Laboratory of Clinical Biology, University Hospital, De Pintelaan 185, B-9000 Gent, Belgium

LSD and 2-oxo-3-hydroxy-LSD have been quantified in urine by GC/MS (Hewlett Packard 5970) after solid phase extraction on SPEC.PLUS MP1 (3 mL, 30 mg, Ansys, Irvine, CA, USA) disks using the method recommended for amphetamines and derivatization by BSTFA. Lysergic acid methyl propyl amide (LAMPA) was used as the internal standard for quantitation. For 2-oxo-3-hydroxy-LSD-diTMS, m/z of 309 and 499 were used as quantitation and confirmation ions respectively.

In four samples containing between 0.26 and 7.0 ng/mL of LSD, 2-oxo-3-hydroxy-LSD concentrations between 8.0 and 28.5 ng/mL were found, i.e. between 4.3 and 41 times higher than the LSD concentration. High peaks of 2-oxo-3-hydroxy-LSD was also observed in full scan chromatograms of two more samples that we analyzed some years ago. The concentrations were not higher after enzymatic hydrolysis, which suggests that 2-oxo-3-hydroxy-LSD is not conjugated.
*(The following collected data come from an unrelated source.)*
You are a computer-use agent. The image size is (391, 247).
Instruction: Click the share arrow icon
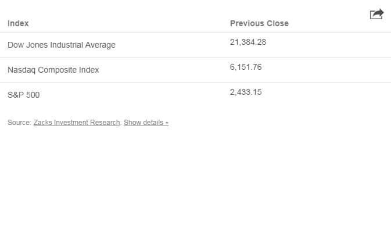pyautogui.click(x=376, y=14)
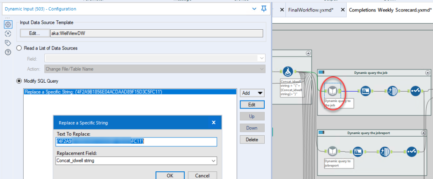Pin the configuration panel with pushpin icon

click(264, 9)
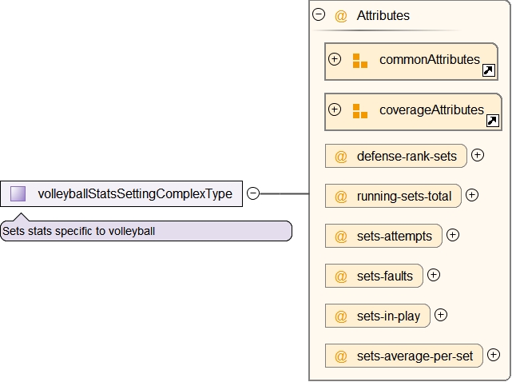The image size is (512, 382).
Task: Expand the commonAttributes group
Action: coord(335,60)
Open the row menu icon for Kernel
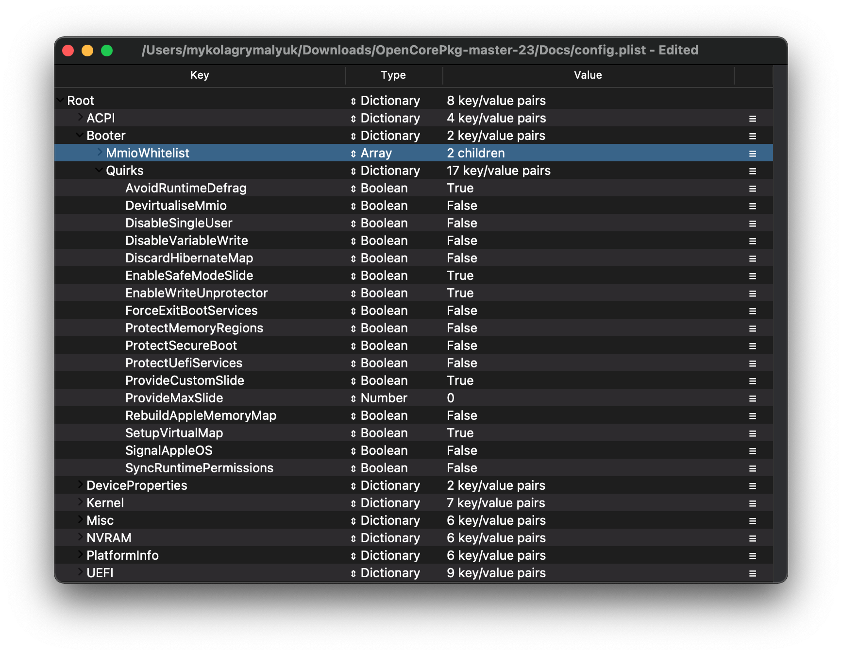 (752, 503)
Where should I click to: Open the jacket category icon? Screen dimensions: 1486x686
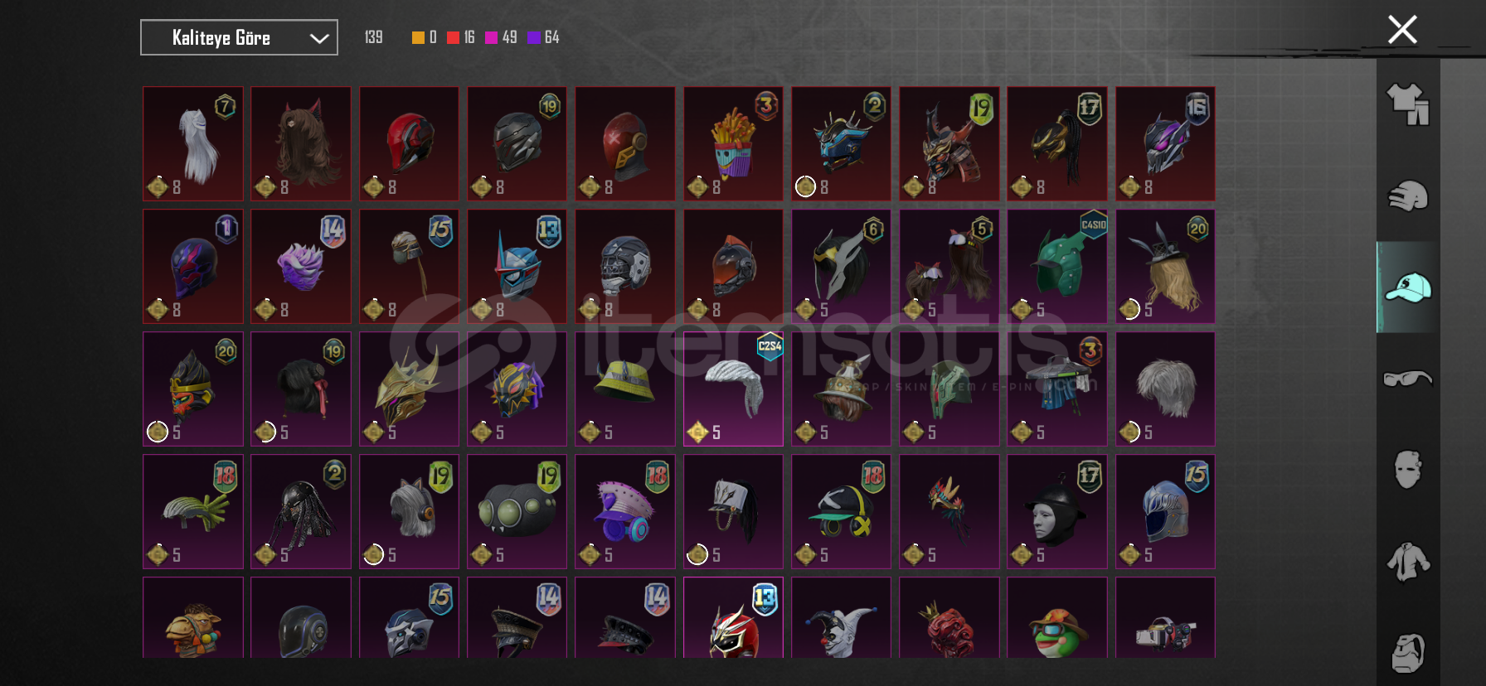coord(1408,561)
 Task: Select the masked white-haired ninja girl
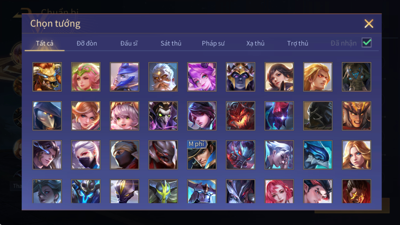(86, 155)
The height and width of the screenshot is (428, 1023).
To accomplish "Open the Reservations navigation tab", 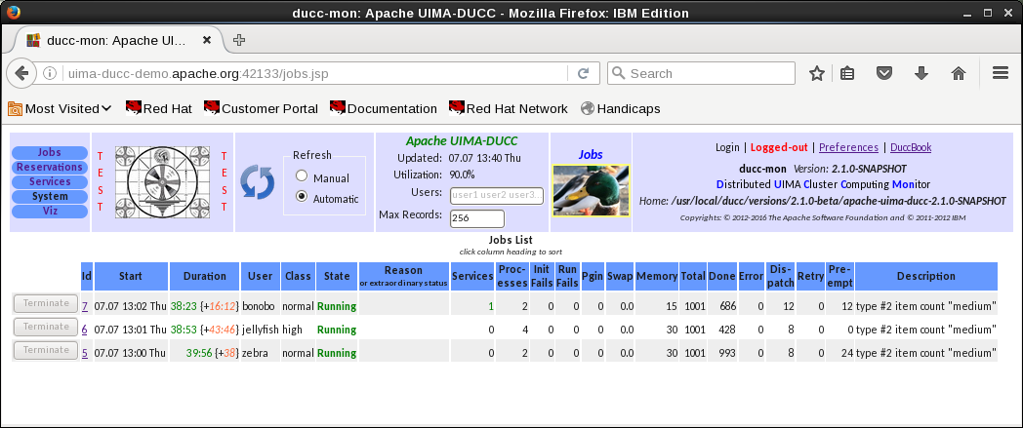I will coord(50,168).
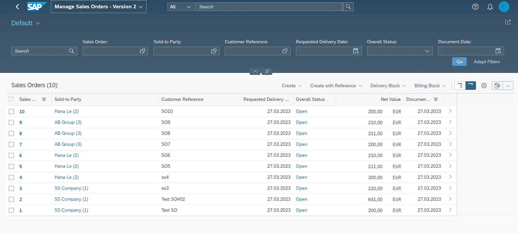Collapse the filter header with chevron
This screenshot has height=234, width=518.
tap(255, 72)
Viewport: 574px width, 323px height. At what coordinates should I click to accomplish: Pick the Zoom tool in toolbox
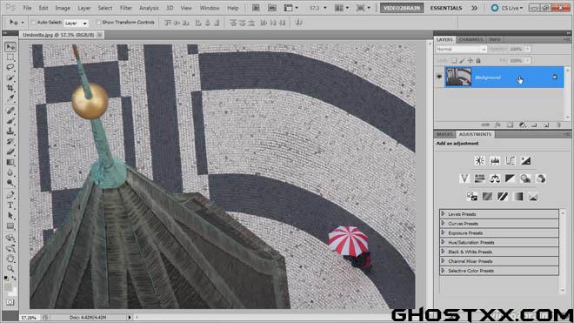click(10, 269)
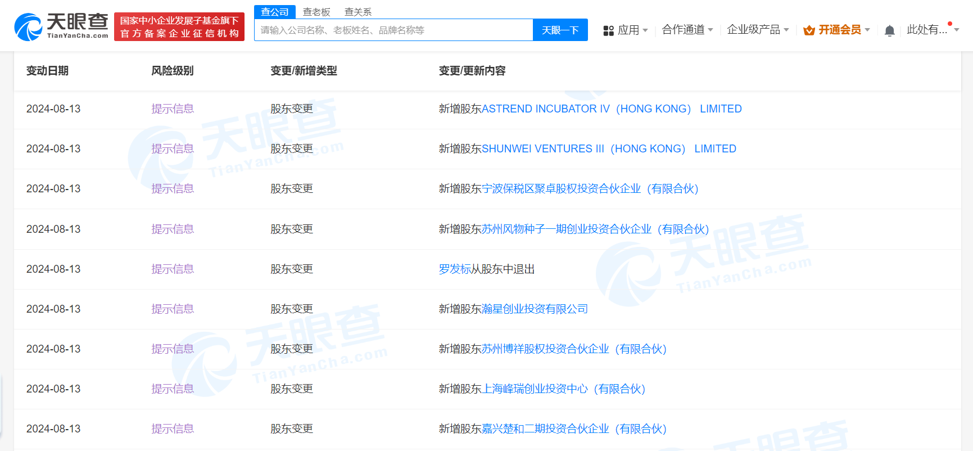Click the notification bell icon
The width and height of the screenshot is (973, 451).
[889, 30]
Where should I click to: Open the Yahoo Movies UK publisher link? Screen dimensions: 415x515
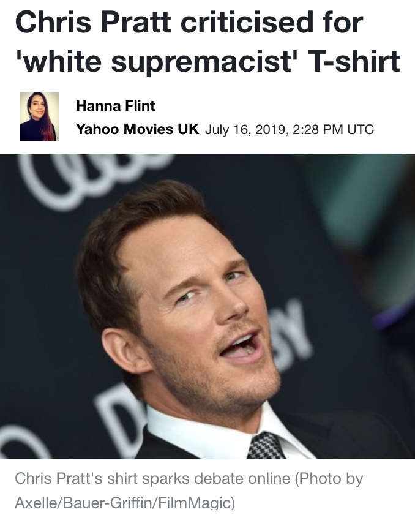[x=138, y=129]
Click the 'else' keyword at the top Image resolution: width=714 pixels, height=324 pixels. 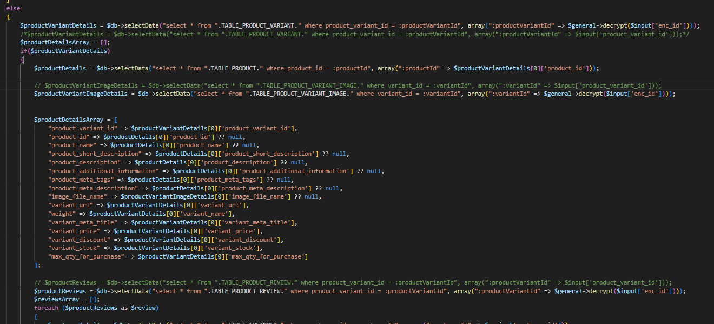13,9
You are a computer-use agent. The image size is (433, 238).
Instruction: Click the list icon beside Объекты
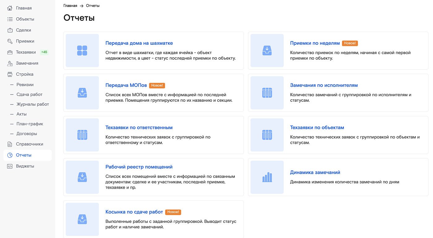[x=10, y=19]
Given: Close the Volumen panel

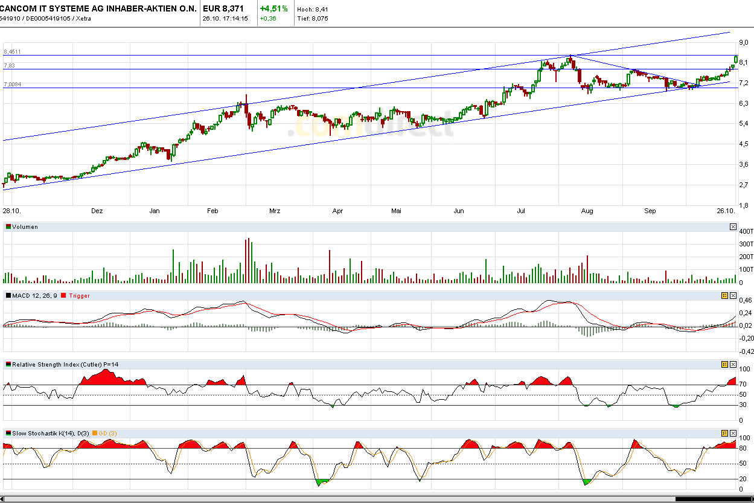Looking at the screenshot, I should pos(733,227).
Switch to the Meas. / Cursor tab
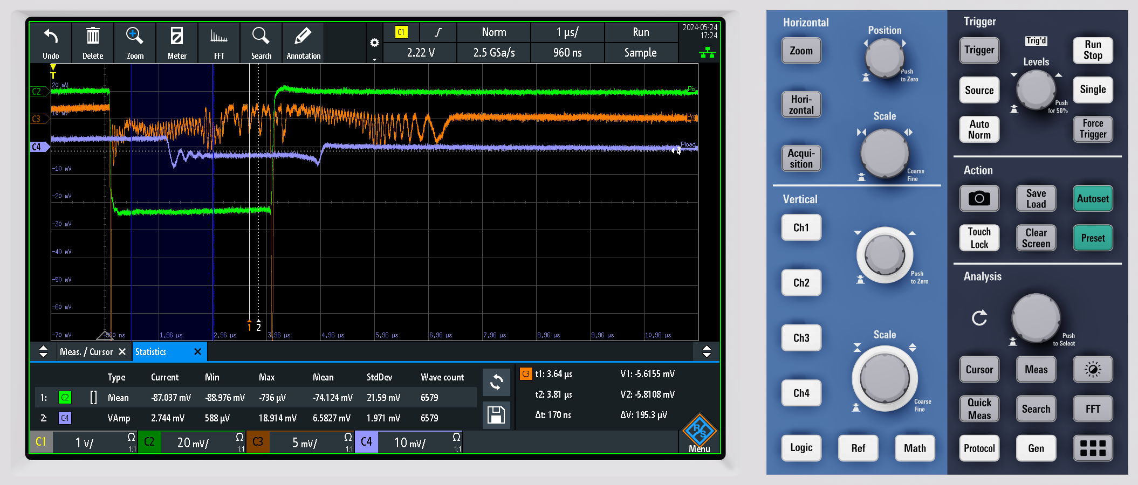The width and height of the screenshot is (1138, 485). pos(86,352)
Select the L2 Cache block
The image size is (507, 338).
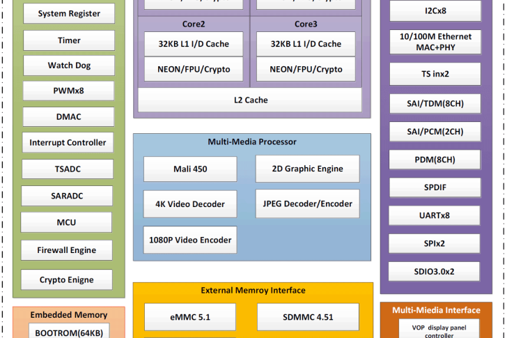tap(250, 100)

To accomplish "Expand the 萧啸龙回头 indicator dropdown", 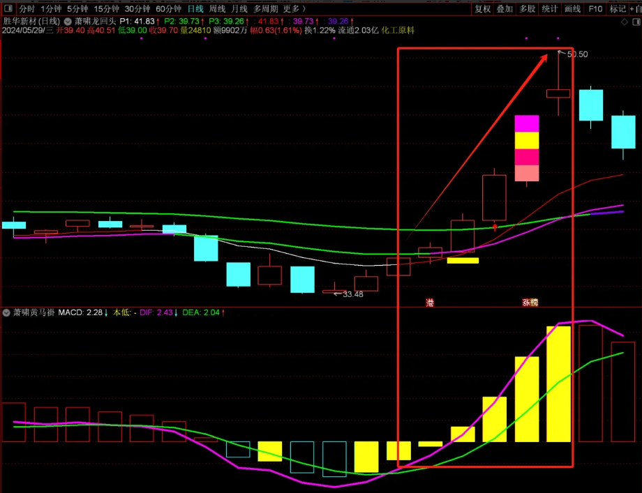I will pyautogui.click(x=68, y=22).
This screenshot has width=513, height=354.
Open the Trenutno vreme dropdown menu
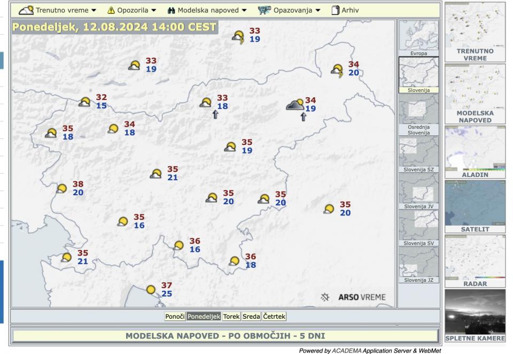(58, 10)
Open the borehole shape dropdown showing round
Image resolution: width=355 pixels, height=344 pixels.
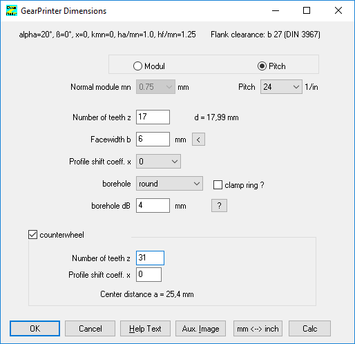pyautogui.click(x=169, y=184)
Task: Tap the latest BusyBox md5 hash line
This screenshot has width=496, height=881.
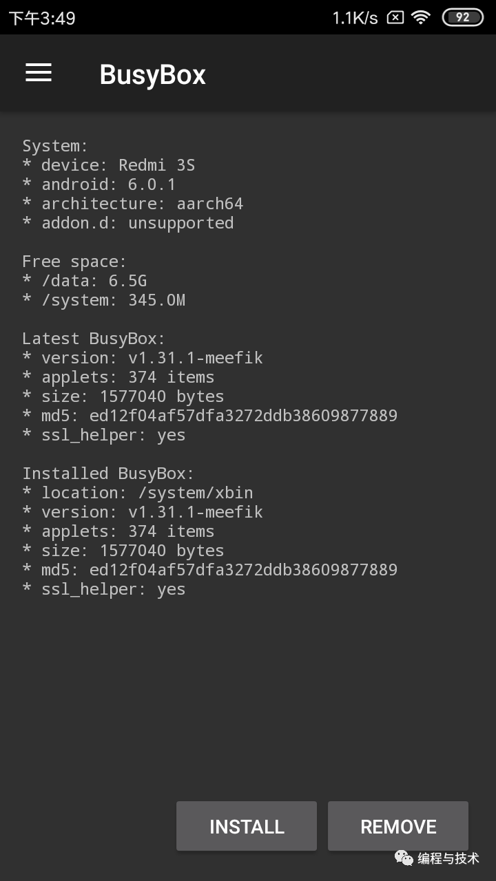Action: [x=210, y=416]
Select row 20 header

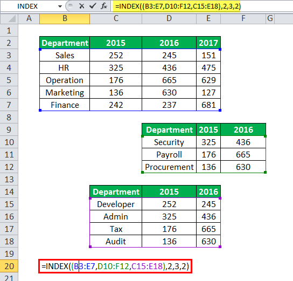pyautogui.click(x=9, y=266)
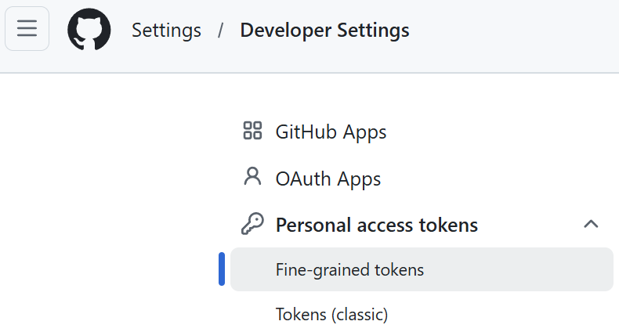Open the Tokens (classic) page
The image size is (619, 332).
[x=331, y=315]
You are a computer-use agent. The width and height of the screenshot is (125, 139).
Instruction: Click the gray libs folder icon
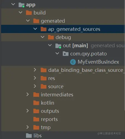point(29,135)
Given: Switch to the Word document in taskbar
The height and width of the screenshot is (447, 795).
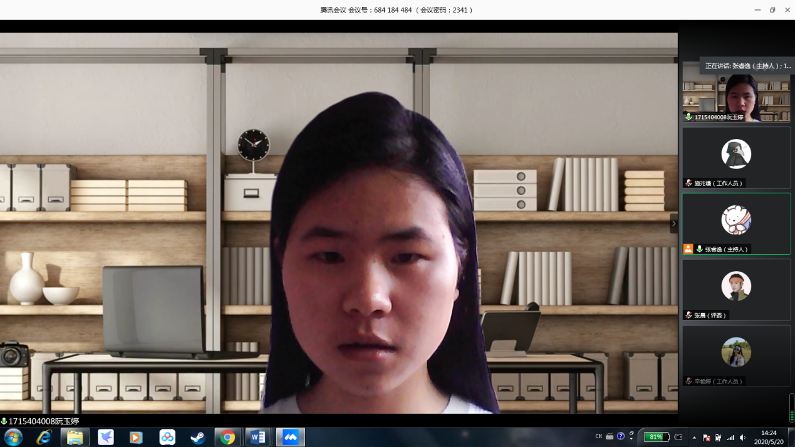Looking at the screenshot, I should (x=258, y=437).
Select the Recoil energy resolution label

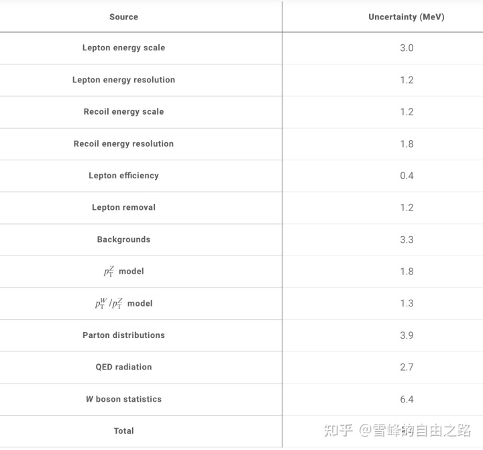pyautogui.click(x=123, y=144)
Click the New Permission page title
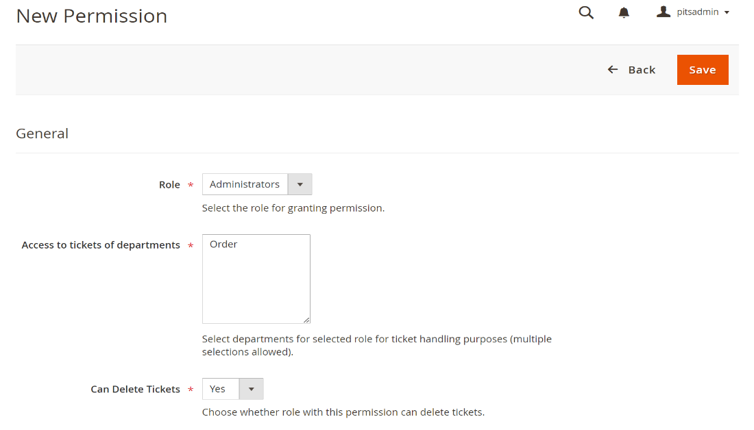 click(x=91, y=16)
These results indicate that 2-oxo-3-hydroxy-LSD in present in urine at higher concentrations than LSD, which will facilitate the confirmation of positive screenings and could increase the detection time.

In conclusion, we developed a simple GC/MS method for quantifying 2-oxo-3-hydroxy-LSD in urine and found it at concentrations 4 to 40 times higher than LSD. Further studies will be needed to confirm these results on a larger number of samples and to document the excretion kinetics of this metabolite.